Simsar adalah sebutan bagi orang yang bekerja untuk orang lan dengan upah, bak untuk
keperluan menjual maupun membelikan. Sebutan ini juga layak dipakai untuk orang yang
mencarikan (menunjukkan) orang lain sebagai partnernya sehngga pihak simsar tersebut
mendapat komisi dari orang yang menjadi partnernya.

2. Dasar Hukum

 Samsarah adalah pekerjaan yang halal menurut Syariah Islam.


 Dalilnya menurut hadits yang mentaqrir samsarah pada masa Nabi Muhammad SAW.
 Dari Qais bin Abi Gharazah Al Kinani RA, dia berkata :

“Dahulu kami (para shahabat) berjual beli di pasar-pasar di Madinah dan kami menyebut
diri kami samasirah (para simsar/makelar). Keluarlah Rasululullah SAW kepada kami kemudian
beliau menamai kami dengan nama yang lebih baik daripada nama dari kami. Rasulullah SAW
bersabda,’Wahai golongan para pedagang, sesungguhnya jual beli sering kali disertai dengan
ucapan yang sia-sia dan sumpah, maka bersihkanlah itu dengan shadaqah.”

(HR Abu Dawud no 3326; Ibnu Majah no 2145; Ahmad 4/6; Al Hakim dalam Al Mustadrak no
2138, 2139, 2140, dan 2141).
(Taqiyuddin An Nabhani, Al Syakhshiyyah, 2/311; Yusuf Qaradhawi, Al Halal wal Haram fi al
Islam, hlm.226).

3. Rukun Samsarah

Untuk sahnya aqad samsarah harus memenuhi beberapa rukun yaitu:

1) Al-Muta'aqidani (makelar dan pemilik harta)
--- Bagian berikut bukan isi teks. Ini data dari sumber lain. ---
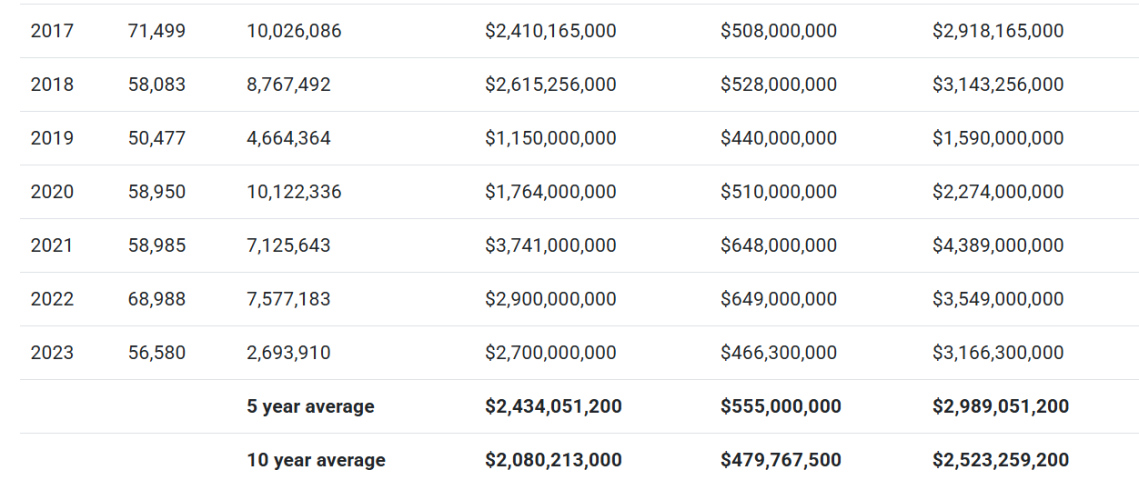Viewport: 1139px width, 500px height.
Task: Select the 2,693,910 cell in the 2023 row
Action: click(288, 353)
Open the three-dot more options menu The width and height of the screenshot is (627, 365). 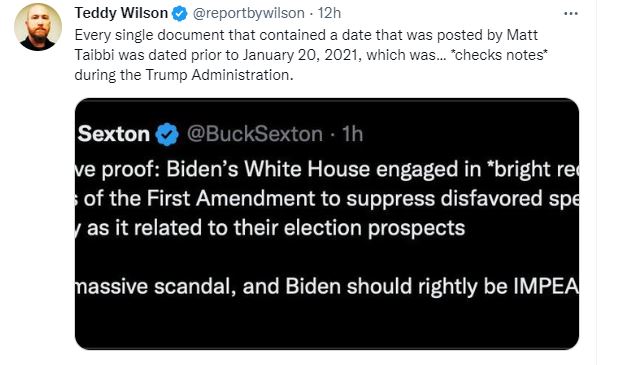(x=571, y=14)
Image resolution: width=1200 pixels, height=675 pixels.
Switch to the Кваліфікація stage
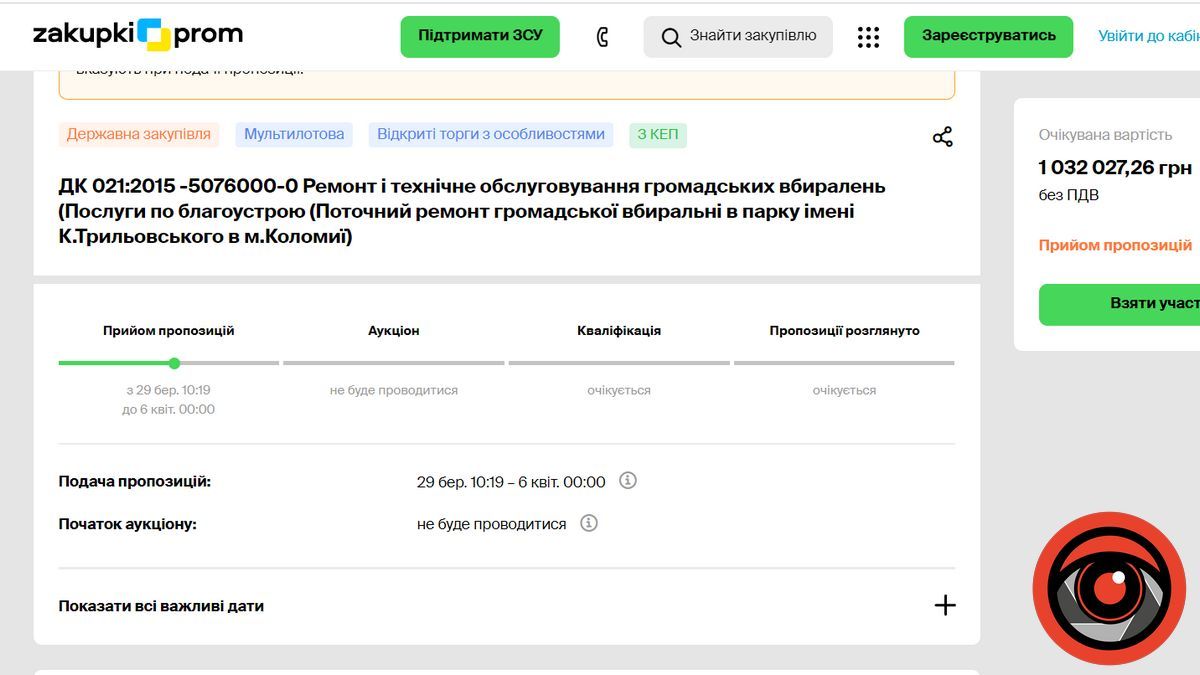point(618,329)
Untuk melakukan hubungan kerja sama ini, maka harus ada makelar (penengah) dan pemilik
harta supaya kerja sama tersebut berjalan lancar

2) Mahall al-ta'aqud (jenis transaksi yang dilakukan dan kompensasi)

Jenis transaksi yang dilakukan harus diketahui dan bukan barang yang mengandung maksiat dan
haram, dan juga nilai kompensasi (upah) harus diketahui terlebih dahulu supaya tidak terjadi
salah paham.

3) Al-shigat (lafadz atau sesuatu yang menunjukkan keridhoaan atas transaksi pemakelaran
tersebut)

Supaya kerja sama tersebut sah maka, kedua belah pihak tersebut harus membuat sebuah aqad
kerja sama (perjanjian) yang memuat hak-hak dan kewajiban kedua belah pihak.

4. Syarat Samsarah

Adapun syarat yang membuat sahnya samsarah antara lain:

1.Persetujuan kedua belah pihak

2.Objek akad bisa diketahu manfaatnya secara nyata dan dapat diserahkan.

3.Objek akad bukan hal-hal maksiat atau haram, misalnya mencarikan untuk kasino, porkas, dsb.